A delegation from the council flew from Melbourne last week for a five-day tour which the mayor said was much more than a travel junket.
The mayor met with leaders of Chinese businesses, which he hoped could bring big investment to the Shepparton region.
Cr Adem said he understood people would be critical of the costs of the mayor going overseas, but that the value of ‘‘face-to-face’’ communications with potential trading and business partners could not be understated.
‘‘The face-to-face stuff is vital,’’ Cr Adem said.
Some of the meetings were with Chinese solar energy companies, which he said were interested in investing in Australia.
‘‘One of the companies is very large and they’ve already been to Shepparton twice, so this is a return visit to a degree,’’ he said.
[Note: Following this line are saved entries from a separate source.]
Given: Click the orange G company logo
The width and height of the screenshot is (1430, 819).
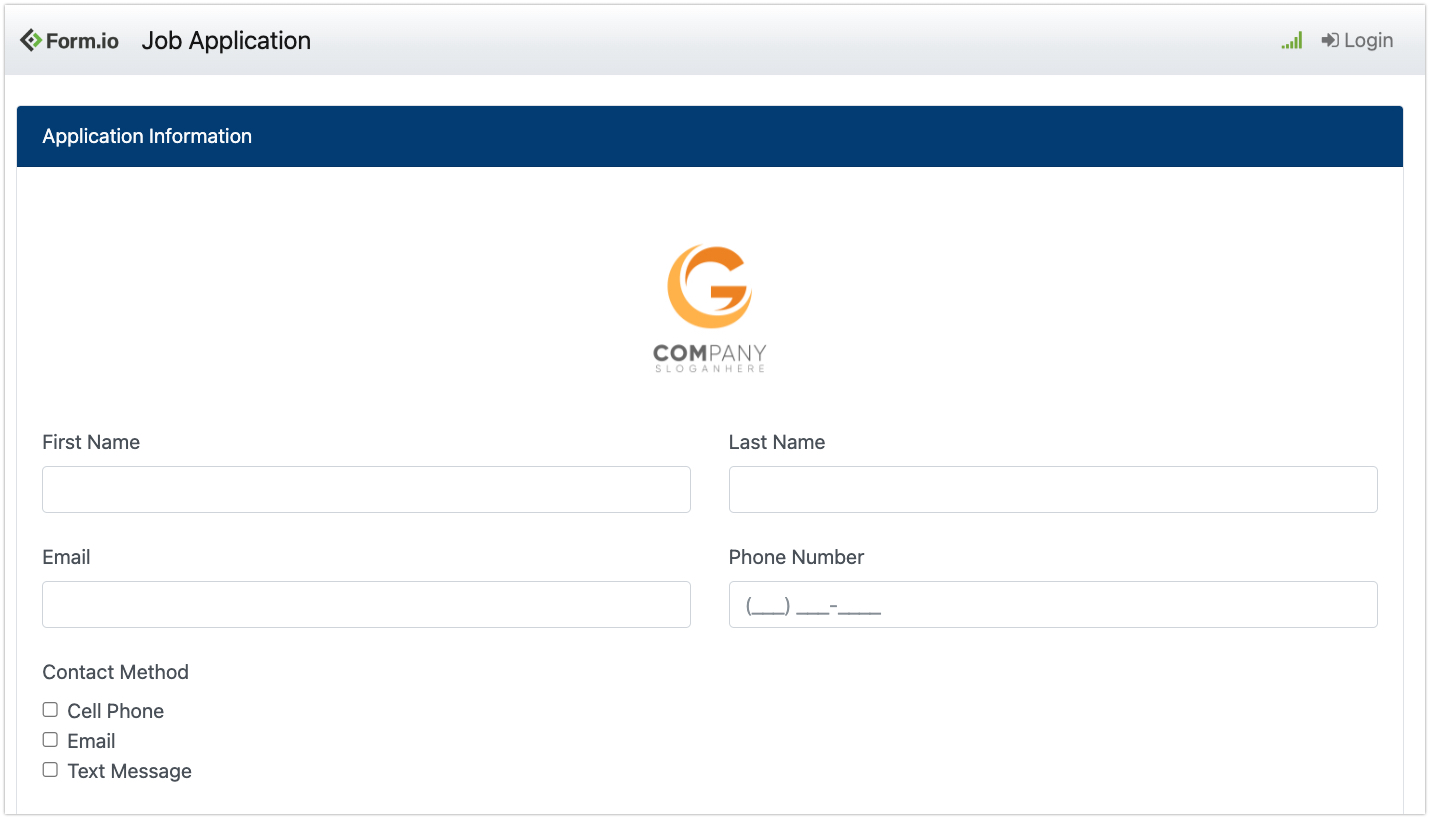Looking at the screenshot, I should pos(709,287).
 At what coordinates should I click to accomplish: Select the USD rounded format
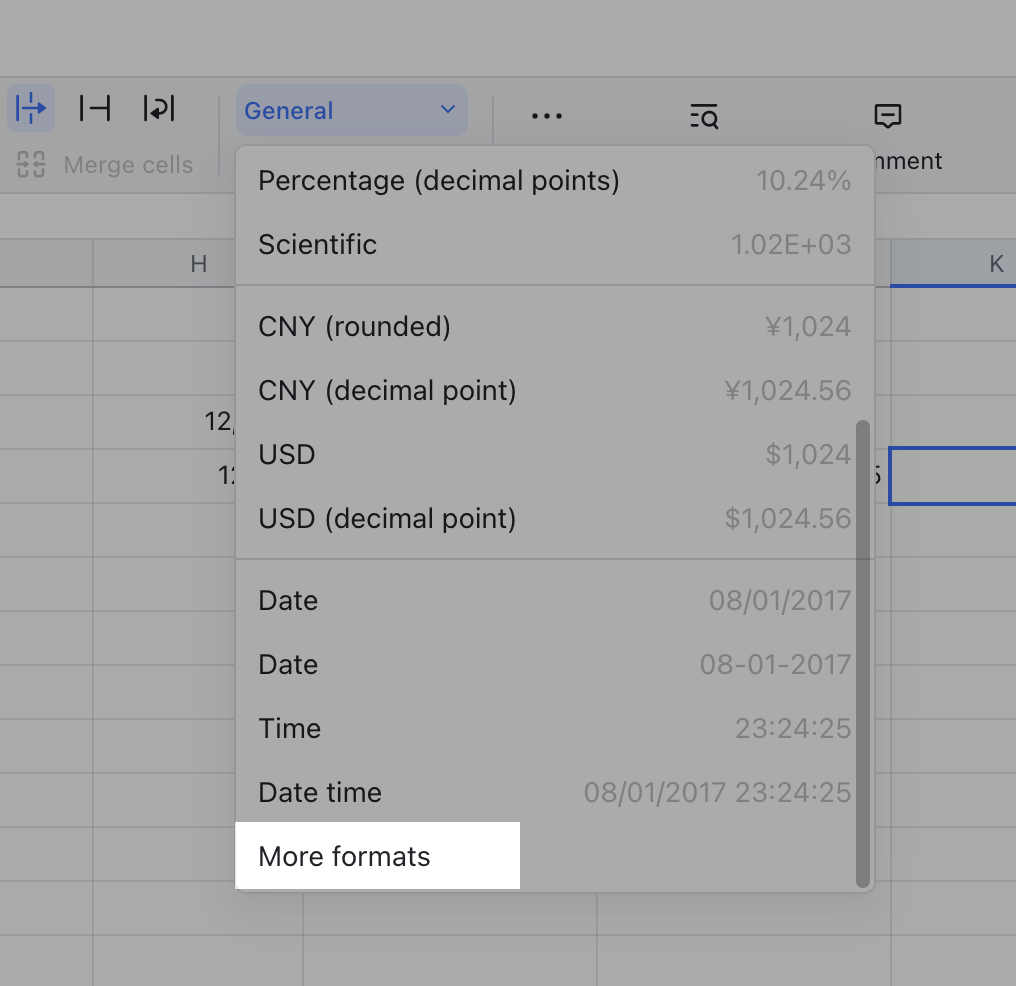point(287,454)
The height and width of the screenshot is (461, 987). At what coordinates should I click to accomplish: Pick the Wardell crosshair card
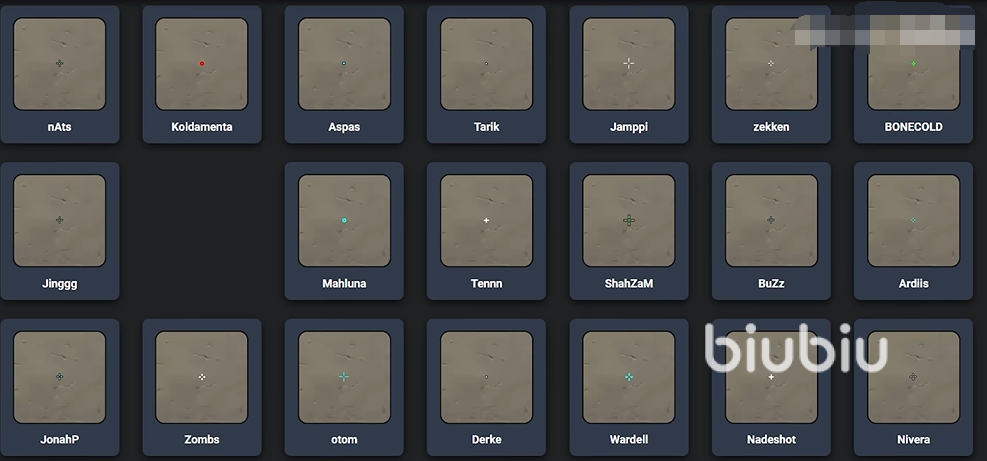629,387
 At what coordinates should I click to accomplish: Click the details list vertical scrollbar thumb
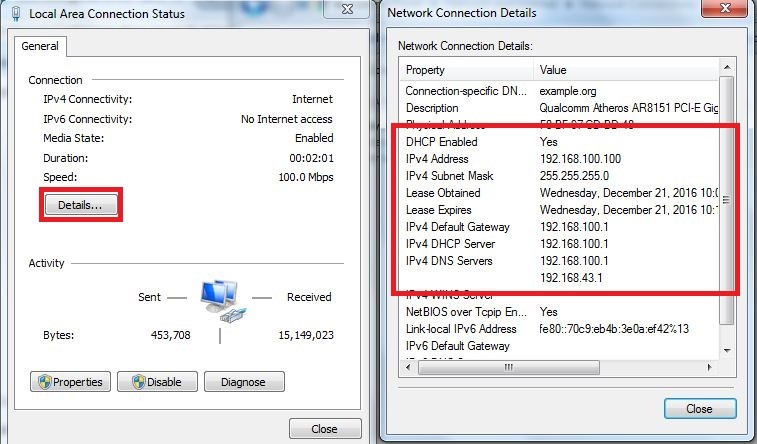[727, 200]
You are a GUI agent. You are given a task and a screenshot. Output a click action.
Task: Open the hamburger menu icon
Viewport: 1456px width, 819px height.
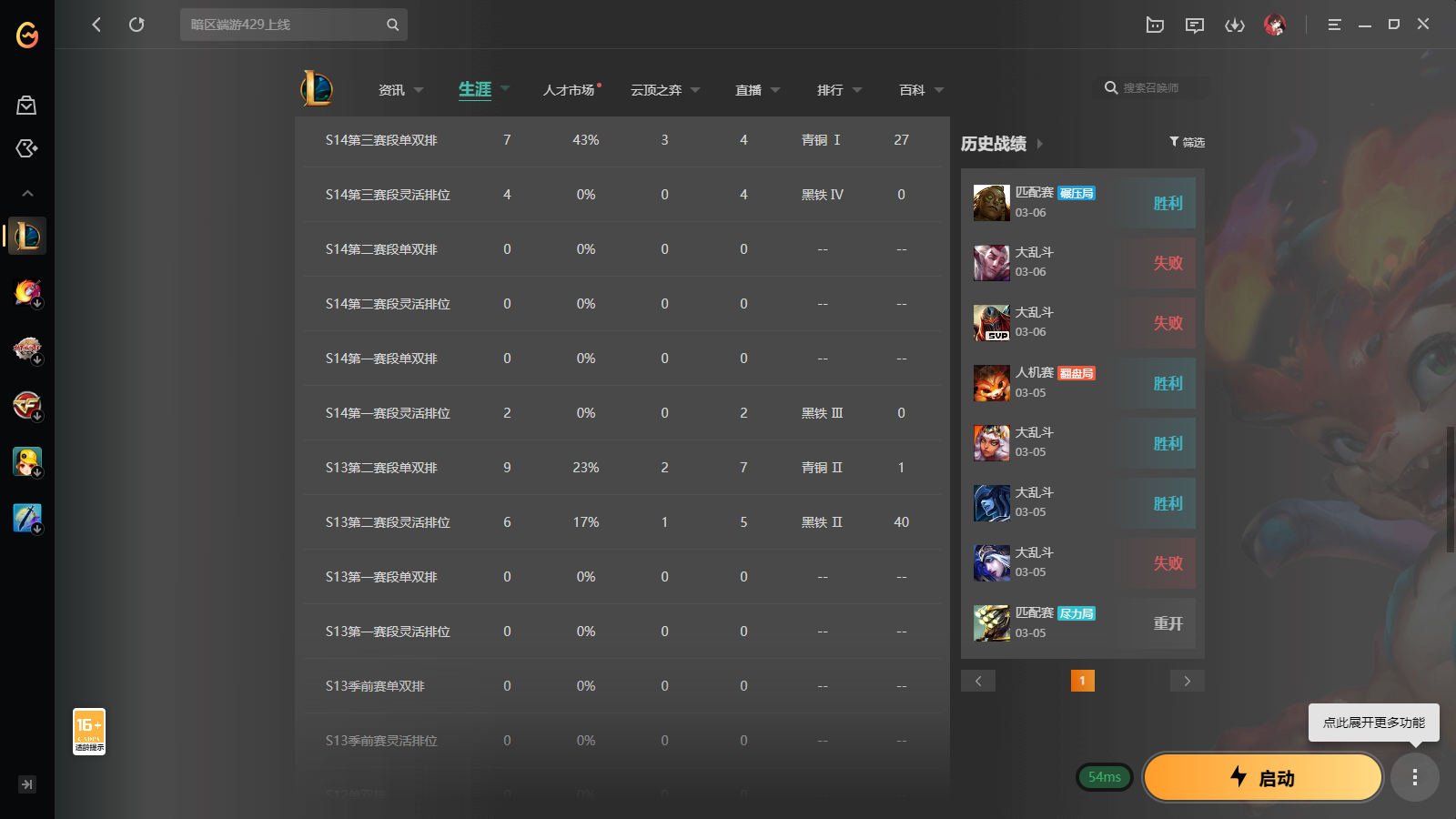click(1334, 25)
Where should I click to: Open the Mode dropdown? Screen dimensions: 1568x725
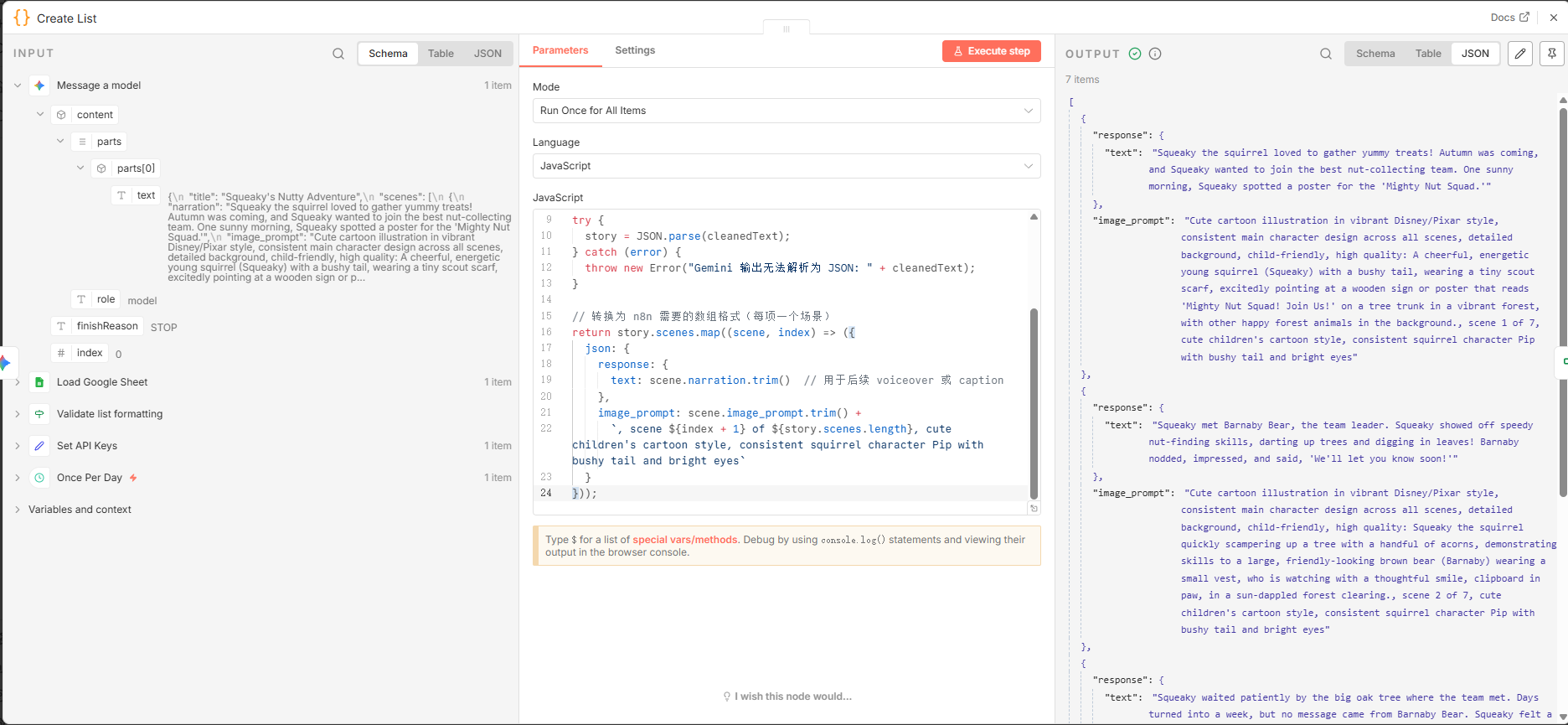(786, 111)
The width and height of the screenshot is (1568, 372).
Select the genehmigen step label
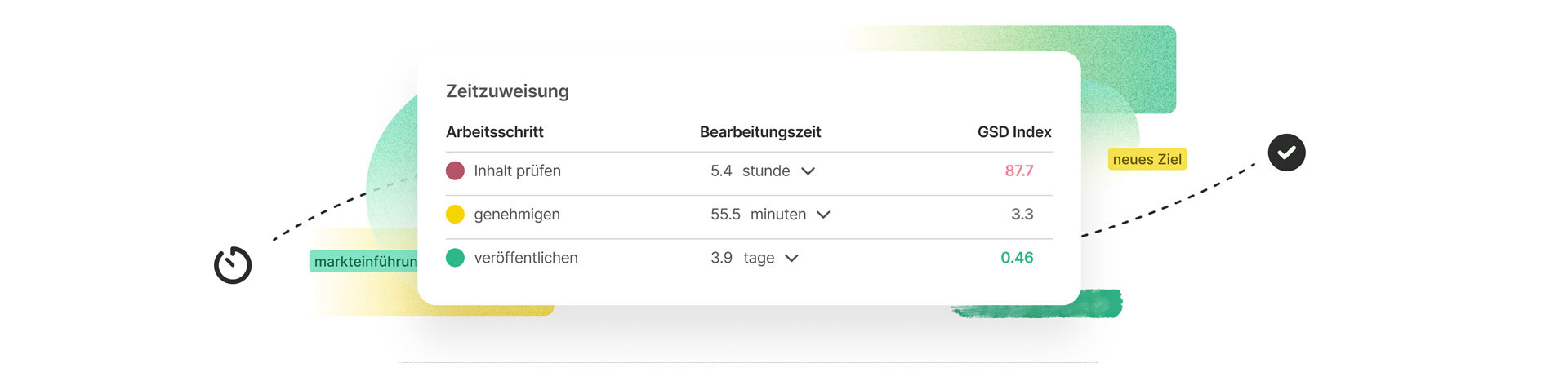tap(517, 215)
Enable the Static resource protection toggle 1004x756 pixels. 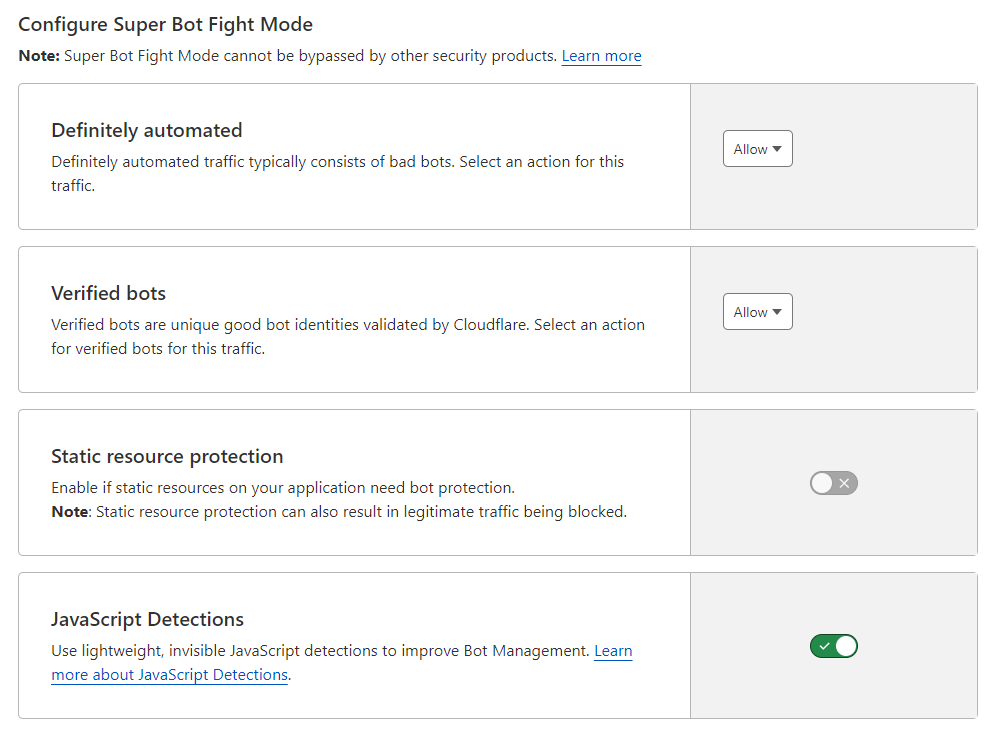click(x=833, y=484)
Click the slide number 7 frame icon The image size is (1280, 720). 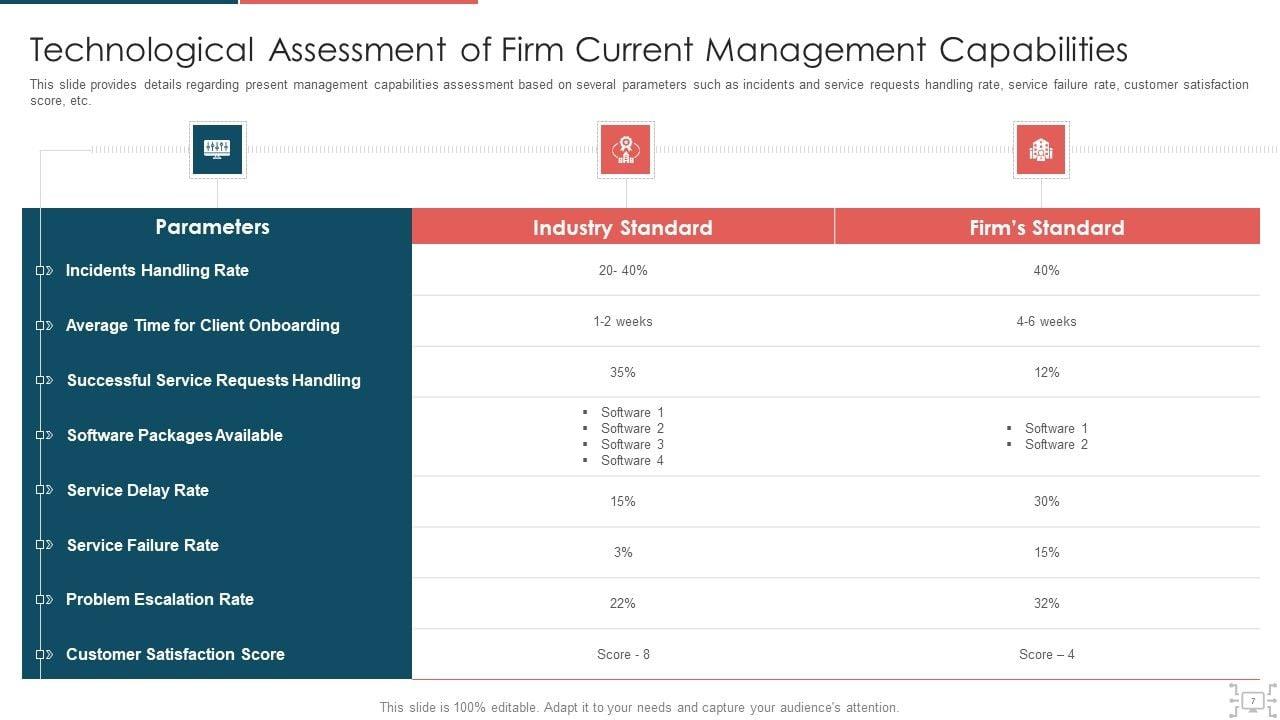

‘‘I am positive they will do something, but there are no guarantees of course.’’
Cr Adem said face-to-face communication was highly valued when doing business, and could be key in where a company chose to invest.
‘‘The numbers could stack up in all of the towns, but how do they choose one over the other?’’ Cr Adem asked
‘‘It’s whether they like you, whether they click with you.’’
The strong international focus from the council was boosted last year when Cr Adem flew to China on a Victorian Government trade delegation.
Despite invitations from the government to several Victorian mayors, Cr Adem was the only one who took up the offer.
He attributed the reluctance from other mayors to the council elections which were just a few weeks after the tour.
But despite the snub from the other mayors, he said it gave him an opportunity to talk one-on-one with many key businesses leaders.
Agriculture was another strong focus of last week’s tour, with the delegation travelling to the Asia Fruit Logistica trade expo in Hong Kong to see what opportunities could be around for local growers.
‘‘It was all about how best you could present your fruit to the Asia market, your variety of fruit and quality of fruit,’’ the council’s chief executive officer Peter Harriott said.
‘‘What our growers are aiming at is getting a premium price for a premium product.’’
But to make the most of improved trade brought about by the China Australia Free Trade Agreement, growers needed to learn what protocols they need to meet to access the Chinese market.
Although there was no big trade announcement from the tour, and with an estimated cost of more than $5000, Cr Adem said it would pay off eventually.
‘‘Our largest industry is agriculture, and horticulture is a huge part of that, that is our economy,’’ he said.
‘‘Why can’t council be supporting our major industry that keeps this place afloat? We are more than just rates, roads and rubbish.’’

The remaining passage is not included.